Association between Interleukin-10 Gene (-1082g/A) Polymorphism and Type 2 Diabetes, Diabetes-Related Traits, and Microvascular Complications in the Croatian Population

• Main Authors: Silvija Canecki-Varžić, Silvio Mihaljević, Ines Bilić-Ćurčić, Tamara Alkhamis, Jasenka Wagner, Ivana Škrlec, Jerko Barbić, Ivana Prpić-Križevac
• Format: Article
• Language: English
• Published: Sestre Milosrdnice University hospital, Institute of Clinical Medical Research 2018-01-01
• Series: Acta Clinica Croatica
• Subjects: Type 2 diabetes; Inflammation; Interleukin-10; Single nucleotide polymorphism -1082G/A; Microvascular complications
• Online Access: http://hrcak.srce.hr/file/297080

Interleukin (IL)-10 is an anti-inflammatory cytokine, and a decrease in its secretion is associated with obesity, metabolic syndrome and type 2 diabetes. However, it has not been established whether the intensity of the immune response during diabetes-associated chronic inflammation affects the devel-opment and/or progression of type 2 diabetes and its microvascular complications. The aim of this study was to investigate the role of single nucleotide polymorphism (SNP)-1082G/A for IL-10 gene in development of diabetes type 2 and its complications. DNA was extracted from blood cells of 240 overweight/obese subjects for IL-10 genotyping. Based on the presence of diabetes type 2, patients were divided in two groups: experimental group of 144 patients with diabetes type 2 and control group of 96 age- and gender-matched subjects without diabetes.

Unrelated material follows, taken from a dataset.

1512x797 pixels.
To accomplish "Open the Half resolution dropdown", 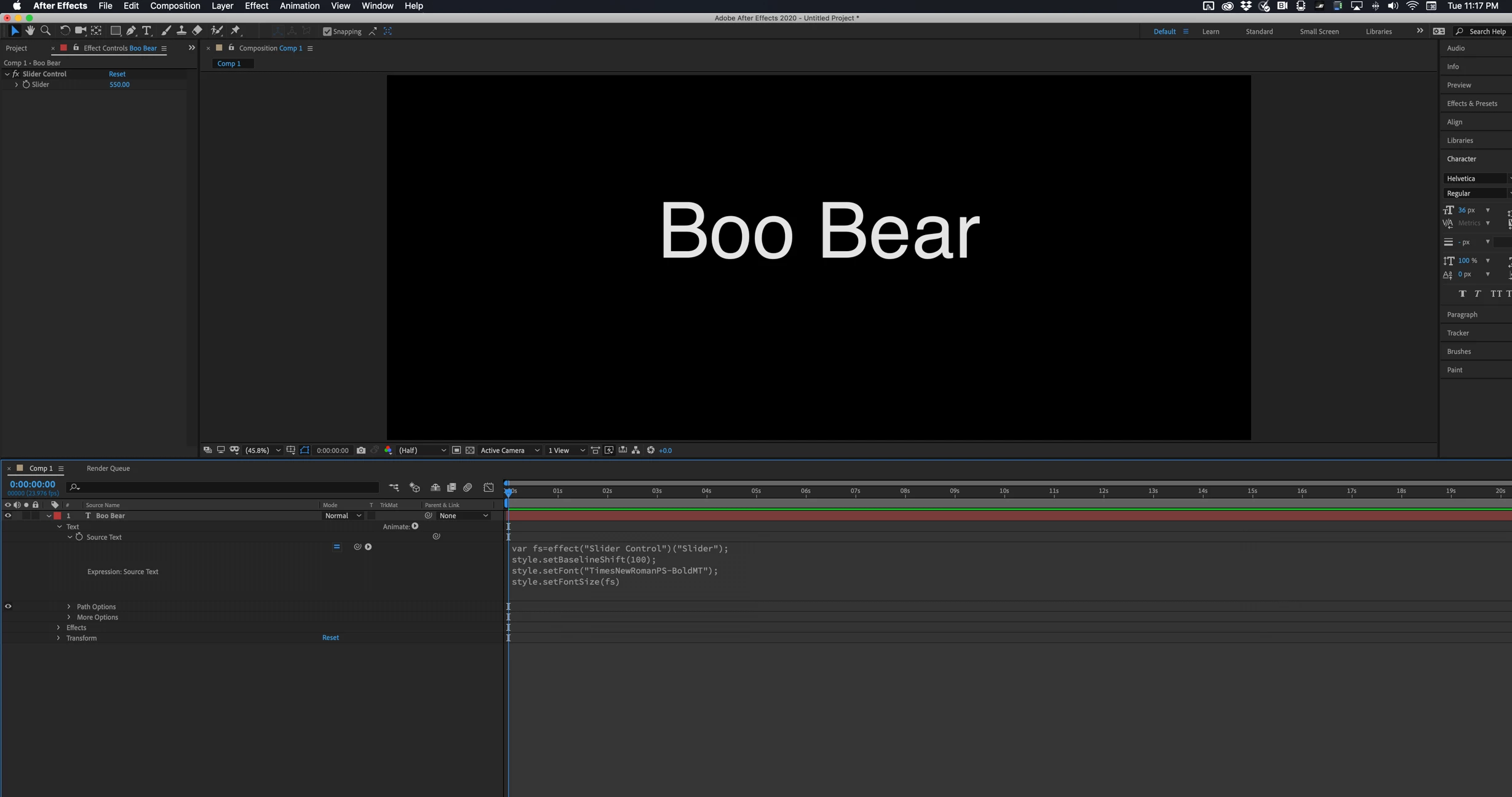I will click(422, 451).
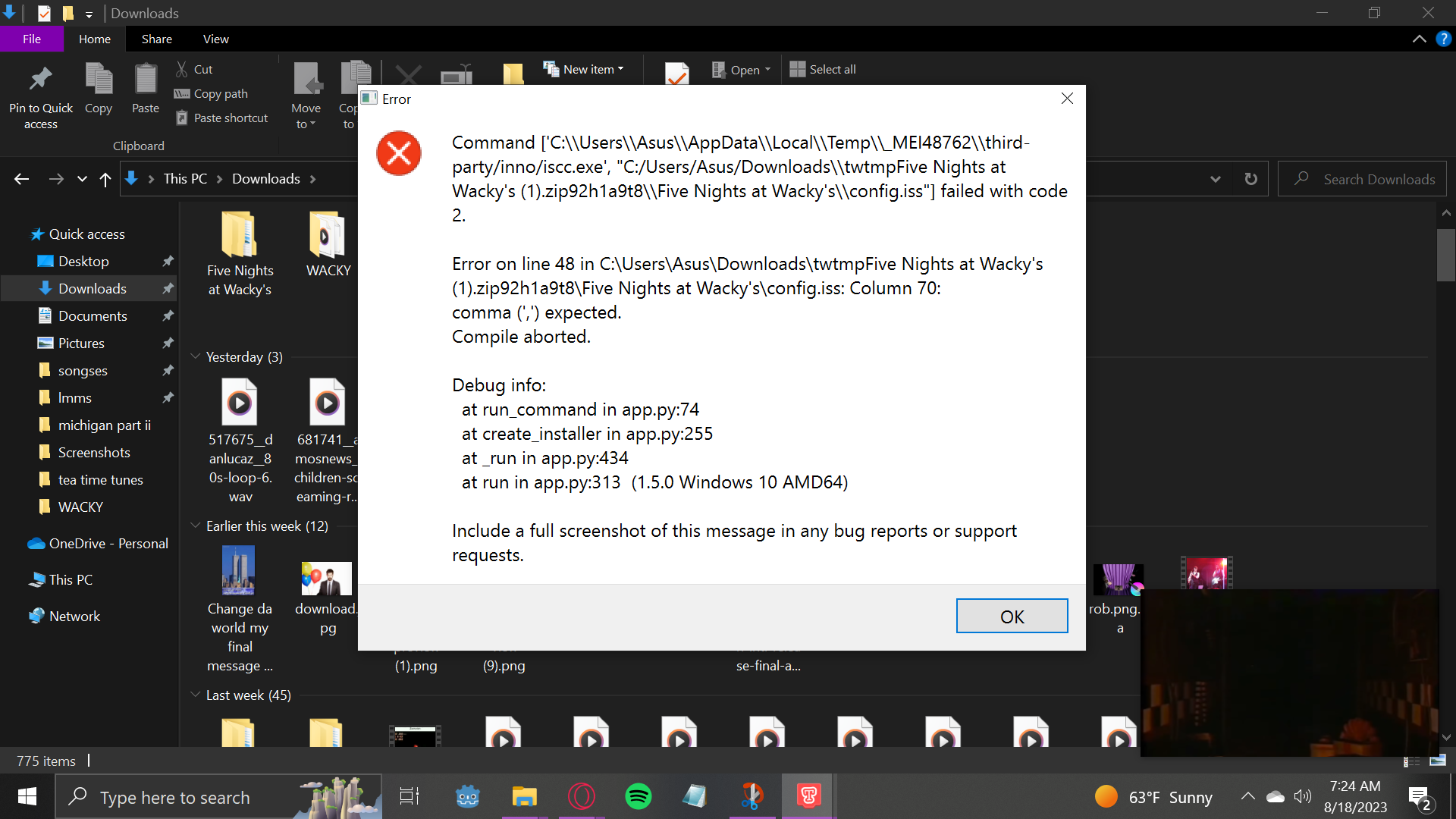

Compared to control group, diabetic group had higher levels of leukocytes (p=0.012), fibrinogen (p=0.049) and plasminogen activator inhibitor-1 (PAI-1) (p=0.009), and lower levels of albumin (p=0.001). There were no differences in the frequency of SNP-1082G/A for IL-10 gene between the two groups (p=0.654). When considering diabetes related traits in all subjects in relation to specific genotype, a group with homozygous (AA) genotype had higher values of the mean fasting glucose (p<0.000001), HbA1c (p<0.000001) and HOMA-IR (p=0.003632), while the mean HOMA-B value (p=0.000178) was lower when compared to the groups with GG and GA genotypes. There was no difference in development of diabetic nephropathy, retinopathy and polyneuropathy between the IL-10 polymorphism genotypes. In conclusion, obese diabetes type 2 patients had an increased inflammation activity compared to obese non-diabetic individuals. There was no association of the investigated polymorphisms and development of type 2 diabetes and its microvascular complications. However, diabetes related traits clearly depended on the presence of specific IL-10 genotype.